Vitamin E in Preventing the Side Effects of Isotretinoin in Former and Current Smokers Who Are Receiving Isotretinoin to Prevent Lung Cancer
Information source: M.D. Anderson Cancer Center
ClinicalTrials.gov processed this data on August 23, 2015
Link to the current ClinicalTrials.gov record.
Condition(s) targeted: Lung Cancer
Intervention: Vitamin E (AT) (Dietary Supplement); Isotretinoin (Drug)
Phase: Phase 3
Sponsored by: M.D. Anderson Cancer Center
Official(s) and/or principal investigator(s):
Rodger J. Winn, MD, Study Chair, Affiliation: M.D. Anderson Cancer Center
RATIONALE: Chemoprevention therapy is the use of certain drugs to try to prevent the
development or recurrence of cancer. The use of isotretinoin may be an effective way to
prevent lung cancer. Vitamin E may prevent the side effects of isotretinoin therapy.

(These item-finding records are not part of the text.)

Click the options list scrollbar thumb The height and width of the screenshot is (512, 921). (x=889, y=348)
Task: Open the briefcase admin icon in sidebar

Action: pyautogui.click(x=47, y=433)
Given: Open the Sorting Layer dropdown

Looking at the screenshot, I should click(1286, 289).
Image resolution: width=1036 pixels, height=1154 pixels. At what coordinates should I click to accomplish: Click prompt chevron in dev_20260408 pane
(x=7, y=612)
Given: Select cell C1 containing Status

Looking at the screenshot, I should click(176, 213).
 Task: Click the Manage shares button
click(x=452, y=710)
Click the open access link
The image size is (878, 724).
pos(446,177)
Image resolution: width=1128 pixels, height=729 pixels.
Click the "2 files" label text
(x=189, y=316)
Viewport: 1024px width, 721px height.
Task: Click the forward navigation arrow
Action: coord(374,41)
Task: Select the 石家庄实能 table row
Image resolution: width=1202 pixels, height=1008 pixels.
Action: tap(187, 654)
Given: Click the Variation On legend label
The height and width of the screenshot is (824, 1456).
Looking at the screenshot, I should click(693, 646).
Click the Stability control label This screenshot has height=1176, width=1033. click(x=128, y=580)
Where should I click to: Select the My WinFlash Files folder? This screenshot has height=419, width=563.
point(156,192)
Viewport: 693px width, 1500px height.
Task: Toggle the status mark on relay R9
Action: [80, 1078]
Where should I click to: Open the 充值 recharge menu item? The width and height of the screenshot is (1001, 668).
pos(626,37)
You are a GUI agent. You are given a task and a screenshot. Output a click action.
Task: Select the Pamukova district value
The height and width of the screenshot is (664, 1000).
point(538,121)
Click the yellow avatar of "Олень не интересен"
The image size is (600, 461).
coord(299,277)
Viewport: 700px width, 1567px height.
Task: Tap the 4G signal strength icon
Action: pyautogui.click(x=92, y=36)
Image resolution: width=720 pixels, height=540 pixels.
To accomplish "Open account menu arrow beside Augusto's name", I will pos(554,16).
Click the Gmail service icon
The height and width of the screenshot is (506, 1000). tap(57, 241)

PURPOSE: Randomized clinical trial to study the effectiveness of vitamin E in preventing the
side effects of isotretinoin in former and current smokers who are receiving isotretinoin to
prevent lung cancer.
Official title: A Randomized Study of the Effect of Alpha-tocopherol (AT) on 13-cis-retinoic Acid (13-cRA) Toxicity in a Preliminary Chemoprevention Trial in Former and Current Smokers
Study design: Allocation: Randomized, Endpoint Classification: Safety/Efficacy Study, Intervention Model: Single Group Assignment, Masking: Open Label, Primary Purpose: Prevention
Primary outcome: Effect of Alpha-tocopherol (AT) on 13-cis-retinoic Acid (13-cRA) Toxicity
OBJECTIVES: I. Determine whether the addition of alpha-tocopherol (AT; vitamin E) to
isotretinoin decreases the incidence of Grade II and higher toxicity of isotretinoin when
administered to former and current smokers. II. Determine the compliance rate of
isotretinoin of smoker and former smokers with or without AT over a six month period. III.
Determine the feasibility of recruiting former and current smokers with or without AT over a
six month period. IV. Determine the effect of isotretinoin administration on serum retinol
and retinol-binding protein levels in these patients.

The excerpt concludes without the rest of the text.